Helbig, J.*, Laborius, G.-A.** et Schulz, F.A.*
* TU Berlin et ** GTZ, Hamburg, Allemagne
RESUME
Le comportement du prédateur Teretriosoma nigrescens Lewis (Col.:Histeridae) à l'égard des denrées stockées d'origine végétale a été étudié lors de deux expériences. Les expériences ont été réalisées dans une cage, garnie d'un grillage en acier spécial, sur le terrain du Service de la Protection des Végétaux au Togo. Il y avait dans cette cage des greniers de maïs contenant une population naturelle d'insectes nuisibles, y compris le Prostephanus truncatus (Horn) (Col.: Bostrichidae), tout comme des individus du prédateur que l'on avait introduits. L'attraction exercée par les différentes denrées stockées a été contrôlée grâce à des recipients ouverts déposés dans la cage, et dans lesquels se trouvaient les denrées. On n'a constaté aucune attraction nette exercée par les substrats sur le T. nigrescens. En outre, on a testé la durée du séjour du T. nigrescens sur les produits alimentaires en y introduisant artificiellement 30 individus (3 répétitions à 10) à chaque fois. Elle s'est révélée comparativement courte déjà, après deux jours, la majeure partie de ces coléoptères avait quitté les récipients, seuls des individus isolés demeurèrent sensiblement plus longtemps sur les substrats. Les résultats révèlent que le prédateur n'a aucune affinité particulière pour les denrées stockées d'origine végétale offertes.
INTRODUCTION
Il a été déjà établi lors de plusieurs expériences que le Teretriosoma nigrescens Lewis (Col.: Histeridae) est un antagoniste. efficace du Prostephanus truncatus (Horn) (Col.: Bostrichidae) (Boeye 1988, Rees 1985, 1987). Le prédateur semble être très lié à sa proie, ce qui s'explique par l'attirance exercée sur lui par la phéromone d'agrégation de l'insecte nuisible (Boeye et al. 1992). On peut admettre par là que le T. nigrescens est un candidat apte à une lutte biologique menée contre le Grand Capucin du Maïs (Schulz et al. 1987). Avant une libération éventuelle de l'insecte utile au Togo, ii s'était avéré nécessaire de procéder à un grand nombre d'expériences destinées à fournir des informations sur un éventuel effet nuisible du prédateur. Dans ce contexte, on a examiné, oûtre la question relative à d'éventuelles répercussions négatives du T. nigrescens sur différents produits alimentaires lors d'essais de laboratoire (Poeschko et al. 1992), son comportement vis-à-vis des produits alimentaires stockés dans une cage d'essai, dans des conditions proches de celles qu'on rencontre en plein champ.
MATERIEL ET METHODES
L'expérience a été faite sur le terrain du Service de la Protection des Végétaux à Lomé, Togo. Puisque le T. nigrescens a été retenu dans une cage d'essai (9 x 5 x 2,5 m) en fils de gaze acier, les expériences ne pouvaient se dérouler qu'ici. Il y avait dans cette cage des greniers de maïs caractérisés par une invasion naturelle des insectes nuisibles. De plus, on avait introduit le T. nigrescens.

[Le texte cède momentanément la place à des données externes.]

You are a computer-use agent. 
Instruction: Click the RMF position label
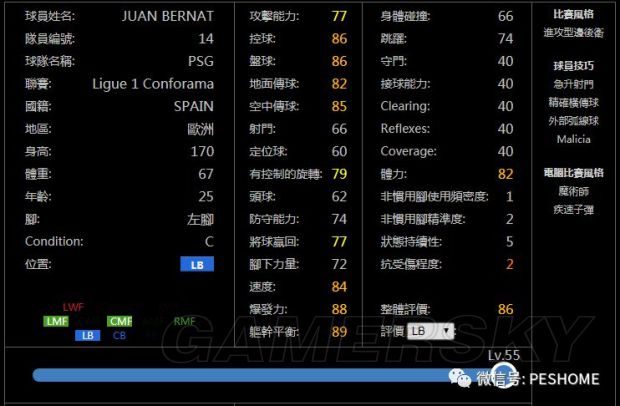coord(184,321)
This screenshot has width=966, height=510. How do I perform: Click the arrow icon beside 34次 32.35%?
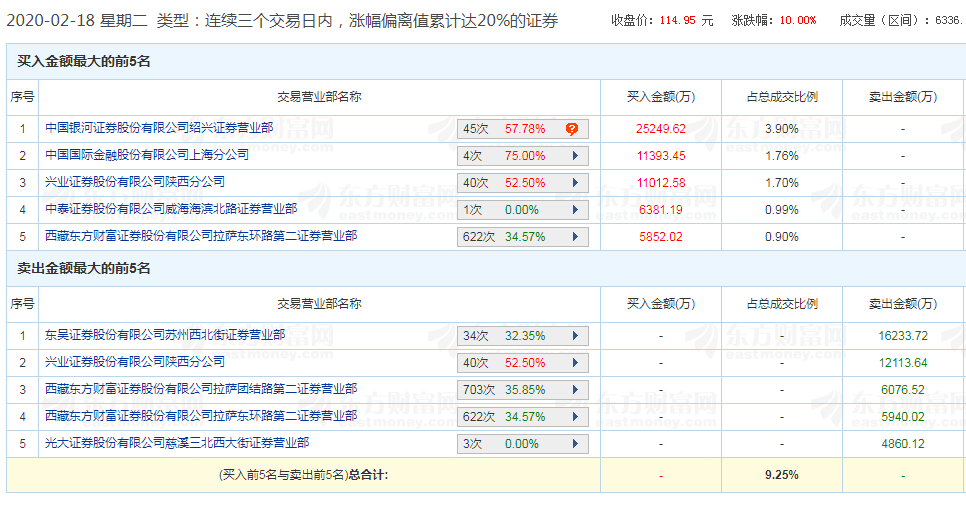(575, 336)
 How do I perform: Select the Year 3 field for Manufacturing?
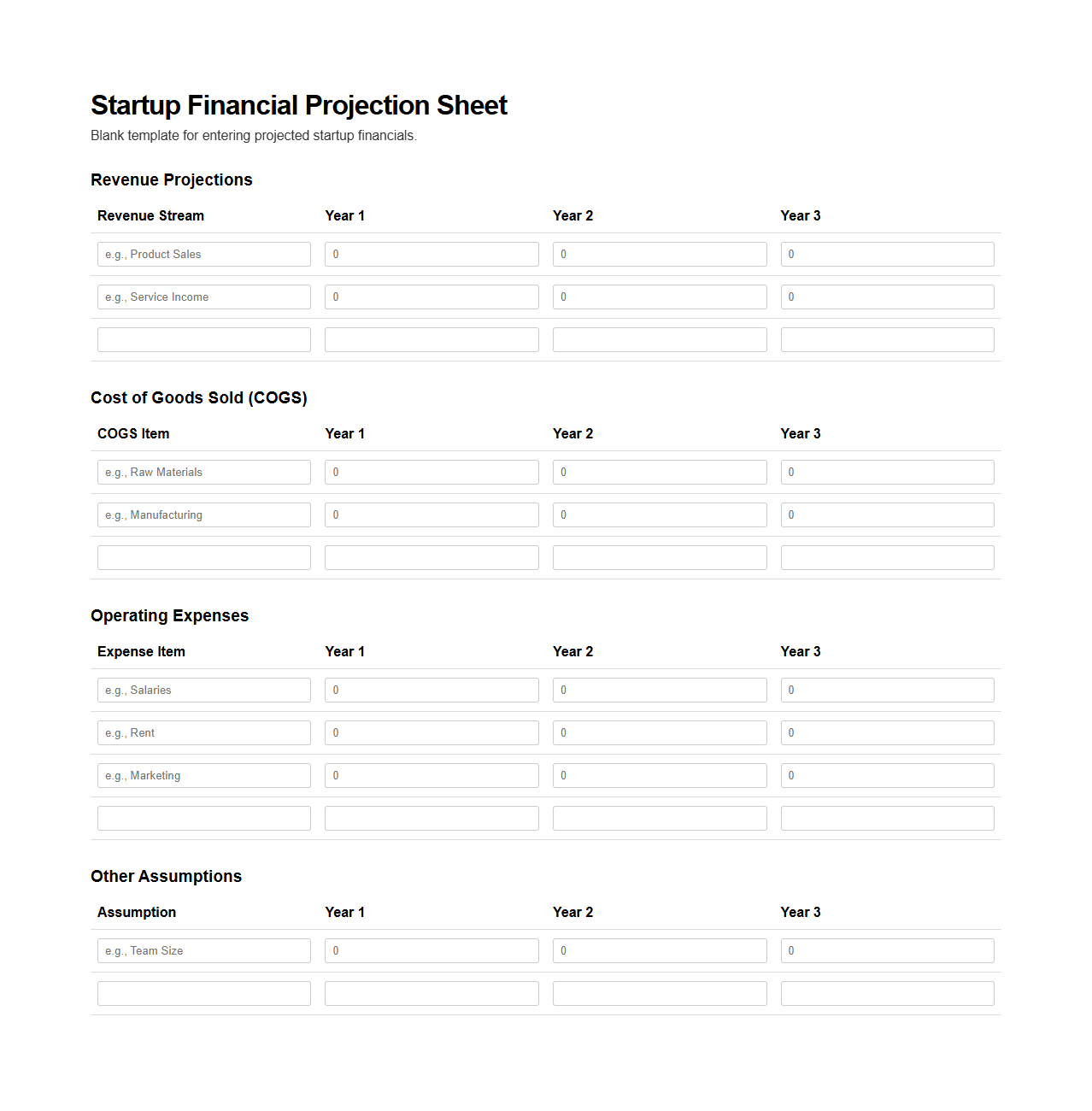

1. Etude relative à l'attraction exercée sur le Teretriosoma nigrescens par diverses denrées stockées
Les diverses denrées stockées sont déposées dans des assiettes en plastique ayant une hauteur de 3,2 cm et un diamètre de 18 cm. Dans chaque assiette en plastique on a déposé entre 30 et 70 g des denrées stockées respectives. On a pratiqué au fond de l'assiette un trou de 1,5 à 2 mm de diamètre pour faciliter l'accès des produits alimentaires aux coléoptères. Comme toit, on a utilisé une plaque de tôle qui couvrait en même temps plusieurs assiettes; elle mesurait 50 x 60 cm et était placée à une hauteur de 20 cm. La plupart des denrées furent achetées sur un marché local. Le maïs appartenait à une espèce locale à grain jaune; le café était constitué par un échantillon de l'espèce «Robust». On a utilisé pour ces expériences des graines entières tout comme des graines moulues; ces dernières ont été moulues avec un moulin électrique. Les grains troués ont été préparés avec une perceuse à main. L'interprétation des résultats pour chaque assiette a lieu toutes les 24 heures par un contrôle visuel. Les coléoptères trouvés sont enregistrés selon l'espèce et selon le nombre, et ils sont relâchés tout de suite après sur le sol de la cage. On a effectué deux séries d'essais:
La première série a été faite avec des assiettes intactes et avec des assiettes percées d'un trou. On a fixé trois répétitions par produit et par type d'assiette. Les essais ont duré 4 jours, ce qui fait au total 24 observations par produit.
Dans la deuxième série d'essais, on n'a utilisé que des assiettes percées d'un trou. les graines de cacao séchées utilisées lors des essais furent fermentées et séchées selon la méthode employée par les paysans.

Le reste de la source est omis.